#### [INSTRUCTIONS FOR THE TASK]
Check each line of the entries below for the word "picker", and copy the lines that have it.

Stored records
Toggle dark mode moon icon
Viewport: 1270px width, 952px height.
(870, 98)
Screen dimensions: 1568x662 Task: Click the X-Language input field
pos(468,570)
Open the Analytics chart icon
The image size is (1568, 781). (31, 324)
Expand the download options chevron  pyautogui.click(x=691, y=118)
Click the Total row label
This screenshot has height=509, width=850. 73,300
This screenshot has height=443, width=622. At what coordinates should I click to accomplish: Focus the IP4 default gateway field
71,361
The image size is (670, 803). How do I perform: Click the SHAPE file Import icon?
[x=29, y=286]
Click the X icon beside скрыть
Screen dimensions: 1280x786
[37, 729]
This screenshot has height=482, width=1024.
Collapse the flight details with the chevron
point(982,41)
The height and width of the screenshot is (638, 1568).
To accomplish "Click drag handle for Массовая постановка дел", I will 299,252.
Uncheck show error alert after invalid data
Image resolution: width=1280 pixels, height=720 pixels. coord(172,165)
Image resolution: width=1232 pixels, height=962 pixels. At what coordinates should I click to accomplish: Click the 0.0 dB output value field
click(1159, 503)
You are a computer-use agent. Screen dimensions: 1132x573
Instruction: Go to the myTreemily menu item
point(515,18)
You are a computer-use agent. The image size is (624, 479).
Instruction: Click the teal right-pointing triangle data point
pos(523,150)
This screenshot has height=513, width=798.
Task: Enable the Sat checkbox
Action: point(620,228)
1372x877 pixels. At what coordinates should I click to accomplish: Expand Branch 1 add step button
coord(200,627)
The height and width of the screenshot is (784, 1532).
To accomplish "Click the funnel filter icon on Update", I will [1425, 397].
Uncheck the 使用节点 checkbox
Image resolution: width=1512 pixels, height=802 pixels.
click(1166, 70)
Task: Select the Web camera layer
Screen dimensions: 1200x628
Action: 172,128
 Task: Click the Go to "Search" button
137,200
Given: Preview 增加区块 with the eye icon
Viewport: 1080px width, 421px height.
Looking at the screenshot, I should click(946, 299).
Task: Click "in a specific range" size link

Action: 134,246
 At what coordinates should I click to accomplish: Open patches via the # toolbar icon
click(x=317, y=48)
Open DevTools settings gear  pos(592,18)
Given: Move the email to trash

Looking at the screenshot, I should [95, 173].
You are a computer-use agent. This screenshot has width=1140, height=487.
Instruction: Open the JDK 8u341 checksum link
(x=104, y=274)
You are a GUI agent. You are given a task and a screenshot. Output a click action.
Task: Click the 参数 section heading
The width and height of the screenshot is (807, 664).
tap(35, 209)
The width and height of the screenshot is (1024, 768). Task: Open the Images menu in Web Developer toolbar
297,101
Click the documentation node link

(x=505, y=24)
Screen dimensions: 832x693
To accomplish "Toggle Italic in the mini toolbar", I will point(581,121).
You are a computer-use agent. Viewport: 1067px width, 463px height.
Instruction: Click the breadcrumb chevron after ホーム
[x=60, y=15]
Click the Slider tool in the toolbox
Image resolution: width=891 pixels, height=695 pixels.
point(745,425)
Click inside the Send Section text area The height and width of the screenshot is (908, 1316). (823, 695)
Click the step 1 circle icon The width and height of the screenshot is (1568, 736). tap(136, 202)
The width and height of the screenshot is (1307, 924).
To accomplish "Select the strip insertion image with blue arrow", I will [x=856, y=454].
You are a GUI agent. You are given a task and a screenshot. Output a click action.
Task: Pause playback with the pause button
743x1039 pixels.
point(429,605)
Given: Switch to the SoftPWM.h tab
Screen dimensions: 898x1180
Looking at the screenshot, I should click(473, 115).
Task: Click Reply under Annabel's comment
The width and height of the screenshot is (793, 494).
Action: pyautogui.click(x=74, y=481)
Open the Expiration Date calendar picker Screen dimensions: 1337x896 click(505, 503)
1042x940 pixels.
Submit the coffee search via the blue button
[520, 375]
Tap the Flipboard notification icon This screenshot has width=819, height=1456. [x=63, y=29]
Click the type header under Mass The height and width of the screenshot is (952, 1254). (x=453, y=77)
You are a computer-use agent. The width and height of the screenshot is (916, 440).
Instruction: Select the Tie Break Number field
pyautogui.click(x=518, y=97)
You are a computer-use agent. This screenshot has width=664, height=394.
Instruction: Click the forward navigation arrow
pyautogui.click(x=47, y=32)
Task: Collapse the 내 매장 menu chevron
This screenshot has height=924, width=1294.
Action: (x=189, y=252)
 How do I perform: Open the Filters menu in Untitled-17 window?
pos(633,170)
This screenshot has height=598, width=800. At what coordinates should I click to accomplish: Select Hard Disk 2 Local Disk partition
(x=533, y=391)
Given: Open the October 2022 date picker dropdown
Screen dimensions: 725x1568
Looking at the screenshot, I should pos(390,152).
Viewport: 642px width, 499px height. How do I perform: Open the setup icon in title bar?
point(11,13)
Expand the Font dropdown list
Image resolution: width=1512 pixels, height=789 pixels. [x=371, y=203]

#### [SOLUTION TO THIS TASK]
Open the Expiration Date calendar picker Screen dimensions: 1337x896 click(505, 503)
Given: Open the October 2022 date picker dropdown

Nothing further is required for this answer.